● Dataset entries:
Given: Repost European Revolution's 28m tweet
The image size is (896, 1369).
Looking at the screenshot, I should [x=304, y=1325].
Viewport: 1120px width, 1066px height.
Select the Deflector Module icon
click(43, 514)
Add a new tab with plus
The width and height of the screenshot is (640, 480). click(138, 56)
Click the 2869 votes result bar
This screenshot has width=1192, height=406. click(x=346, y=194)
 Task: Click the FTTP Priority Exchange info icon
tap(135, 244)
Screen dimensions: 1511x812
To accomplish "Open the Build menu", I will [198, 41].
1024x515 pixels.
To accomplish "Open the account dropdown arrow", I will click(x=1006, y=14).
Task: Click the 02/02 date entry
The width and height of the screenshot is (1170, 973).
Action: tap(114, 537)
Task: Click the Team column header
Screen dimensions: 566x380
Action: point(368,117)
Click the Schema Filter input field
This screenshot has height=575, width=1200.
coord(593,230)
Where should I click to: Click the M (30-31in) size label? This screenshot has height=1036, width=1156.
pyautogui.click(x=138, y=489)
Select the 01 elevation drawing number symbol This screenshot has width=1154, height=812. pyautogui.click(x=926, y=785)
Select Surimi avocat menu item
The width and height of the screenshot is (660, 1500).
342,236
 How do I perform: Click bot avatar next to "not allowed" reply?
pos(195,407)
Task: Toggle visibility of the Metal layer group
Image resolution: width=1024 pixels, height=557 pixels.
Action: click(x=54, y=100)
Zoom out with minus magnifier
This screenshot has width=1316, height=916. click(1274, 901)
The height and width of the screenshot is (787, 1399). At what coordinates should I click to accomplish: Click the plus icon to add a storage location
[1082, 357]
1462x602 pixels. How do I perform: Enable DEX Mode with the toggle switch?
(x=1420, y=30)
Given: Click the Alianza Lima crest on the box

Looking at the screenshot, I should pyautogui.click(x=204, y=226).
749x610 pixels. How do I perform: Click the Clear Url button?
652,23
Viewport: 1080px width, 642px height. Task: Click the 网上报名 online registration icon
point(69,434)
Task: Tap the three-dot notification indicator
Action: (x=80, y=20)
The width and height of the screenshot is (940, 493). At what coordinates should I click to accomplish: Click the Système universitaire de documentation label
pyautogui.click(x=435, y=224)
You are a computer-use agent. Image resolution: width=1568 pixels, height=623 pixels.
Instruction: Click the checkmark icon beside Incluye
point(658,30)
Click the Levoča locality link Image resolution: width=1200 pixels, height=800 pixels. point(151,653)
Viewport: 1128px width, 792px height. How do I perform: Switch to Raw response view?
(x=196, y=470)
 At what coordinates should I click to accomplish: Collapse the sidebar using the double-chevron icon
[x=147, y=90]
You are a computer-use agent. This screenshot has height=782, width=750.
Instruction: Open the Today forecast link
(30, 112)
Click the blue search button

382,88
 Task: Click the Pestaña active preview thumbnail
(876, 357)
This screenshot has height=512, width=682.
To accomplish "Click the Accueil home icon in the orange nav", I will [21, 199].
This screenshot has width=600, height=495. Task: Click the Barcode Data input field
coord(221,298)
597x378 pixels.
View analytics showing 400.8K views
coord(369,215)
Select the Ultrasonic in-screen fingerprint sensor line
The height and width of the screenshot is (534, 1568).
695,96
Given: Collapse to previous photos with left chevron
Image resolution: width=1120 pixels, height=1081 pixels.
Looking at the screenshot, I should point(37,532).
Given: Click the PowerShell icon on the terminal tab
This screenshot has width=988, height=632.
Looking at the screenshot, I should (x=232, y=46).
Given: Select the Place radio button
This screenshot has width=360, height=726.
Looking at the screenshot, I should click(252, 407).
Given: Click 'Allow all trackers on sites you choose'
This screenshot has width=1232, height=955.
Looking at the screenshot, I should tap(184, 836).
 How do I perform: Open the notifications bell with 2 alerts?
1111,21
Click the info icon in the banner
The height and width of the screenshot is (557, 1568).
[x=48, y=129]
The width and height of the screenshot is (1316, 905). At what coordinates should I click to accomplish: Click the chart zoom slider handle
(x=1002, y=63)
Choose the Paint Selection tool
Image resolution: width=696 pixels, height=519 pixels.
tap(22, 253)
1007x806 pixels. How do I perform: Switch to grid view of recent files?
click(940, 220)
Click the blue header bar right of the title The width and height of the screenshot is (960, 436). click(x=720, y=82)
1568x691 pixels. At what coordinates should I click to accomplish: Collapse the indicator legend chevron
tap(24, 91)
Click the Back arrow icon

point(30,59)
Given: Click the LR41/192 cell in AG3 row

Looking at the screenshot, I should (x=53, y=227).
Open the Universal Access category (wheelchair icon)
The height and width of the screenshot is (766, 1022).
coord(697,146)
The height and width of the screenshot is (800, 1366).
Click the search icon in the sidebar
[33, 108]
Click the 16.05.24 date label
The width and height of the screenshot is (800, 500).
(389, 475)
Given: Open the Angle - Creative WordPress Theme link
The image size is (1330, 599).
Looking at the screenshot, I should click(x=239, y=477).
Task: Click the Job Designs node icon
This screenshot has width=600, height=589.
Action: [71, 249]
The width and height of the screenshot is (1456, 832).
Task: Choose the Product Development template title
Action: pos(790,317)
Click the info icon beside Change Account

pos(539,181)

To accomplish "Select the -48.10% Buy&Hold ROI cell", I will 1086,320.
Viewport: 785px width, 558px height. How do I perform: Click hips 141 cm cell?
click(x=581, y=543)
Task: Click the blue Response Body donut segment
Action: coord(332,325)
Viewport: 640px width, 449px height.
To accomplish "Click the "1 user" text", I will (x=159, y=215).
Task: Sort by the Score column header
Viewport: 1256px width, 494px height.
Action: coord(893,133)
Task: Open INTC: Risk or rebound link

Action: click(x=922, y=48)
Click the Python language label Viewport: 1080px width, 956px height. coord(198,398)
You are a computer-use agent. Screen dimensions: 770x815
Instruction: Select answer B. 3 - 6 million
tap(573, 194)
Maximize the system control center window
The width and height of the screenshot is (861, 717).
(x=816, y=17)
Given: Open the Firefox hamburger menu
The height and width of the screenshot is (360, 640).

● What needs to be done:
If a line comes after the one containing "1024x515 pixels.", leave it out; set down every line of the data before it, and that line itself, exactly.

● The answer:
Given: Repost European Revolution's 28m tweet
The image size is (896, 1369).
Looking at the screenshot, I should [x=304, y=1325].
Viewport: 1120px width, 1066px height.
Select the Deflector Module icon
click(43, 514)
Add a new tab with plus
The width and height of the screenshot is (640, 480). click(138, 56)
Click the 2869 votes result bar
This screenshot has width=1192, height=406. click(x=346, y=194)
 Task: Click the FTTP Priority Exchange info icon
tap(135, 244)
Screen dimensions: 1511x812
To accomplish "Open the Build menu", I will [198, 41].
1024x515 pixels.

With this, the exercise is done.